Il signor Piutz dopo un po' ci fece sempre meno caso. Era una seccatura, trovarselo accanto mentre si faceva la spesa, o aprire la porta del bagno e trovarlo lì, fermo in piedi dentro la vasca, come se fosse la cosa più normale del mondo. Al biliardo c'era quasi sempre -stava seduto un po' in disparte, distraendosi le mani con una palla. Sotto la pioggia si bagnava come gli altri, e sapeva di cane bagnato; l'acqua che gli scorreva dai capelli era grigia. Se Piutz prendeva l'autobus, Cristo sarebbe stato già seduto alla fermata: se Piutz saliva, Cristo non lo seguiva, ma poi l'avrebbe ritrovato direttamente a bordo, guardacaso accanto all'unico posto libero. A volte, per fortuna non spessissimo, rimaneva con lui la notte: stava in piedi accanto al comodino, o seduto ai piedi del letto. In fila alla posta o al banco del mercato Cristo gli stava sempre appiccicato, e l'afrore di erbe, olii e marciume che emanava era di disgusto al signor Piutz.
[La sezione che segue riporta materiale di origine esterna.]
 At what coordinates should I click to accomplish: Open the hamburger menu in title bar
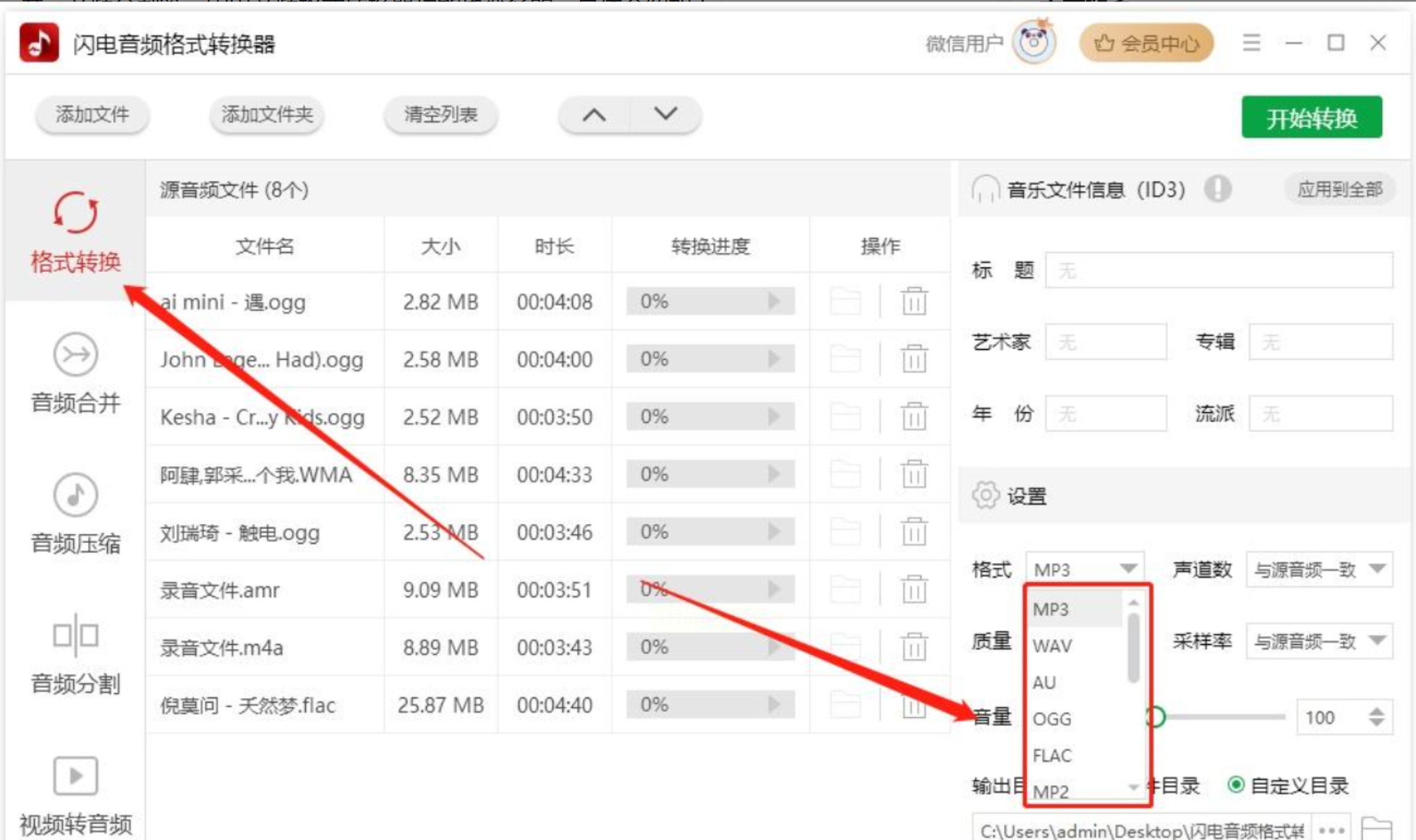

Pure provare a spostarlo era impossibile, a spingerlo rimaneva fermo al suo posto come fosse avvitato nel pavimento, e se gli gridava contro era come gridare agli alberi (senza contare il caos che ne sarebbe seguito -urlare al Cristo, impensabile). Sarebbe sparito quando sarebbe sparito e sarebbe tornato qualche ora dopo.

Cristo era lì anche pochi giorni fa, quando il signor Piutz andò dal medico per una tossaccia nuova, nera e cattiva, ed era lì, seduto accanto al ficus, quando il medico gli fece vedere sulla radiografia il cancro che gli cresceva in petto. Il signor Piutz, prossimo a tremare, si voltò di scatto e guardò Cristo negli occhi, di proposito. Dopo anni si rivolgeva di nuovo direttamente a Lui -ecco, ecco, era per questo momento che era apparso nella sua vita! Allora Cristo, con gli occhi che brillavano, per l'unica volta aprì lento la bocca, e fece un verso acuto e sibilante, come il soffiare di un gatto o il frinire di un insetto -poi niente, e continuò a sorridere senza sbattere le palpebre.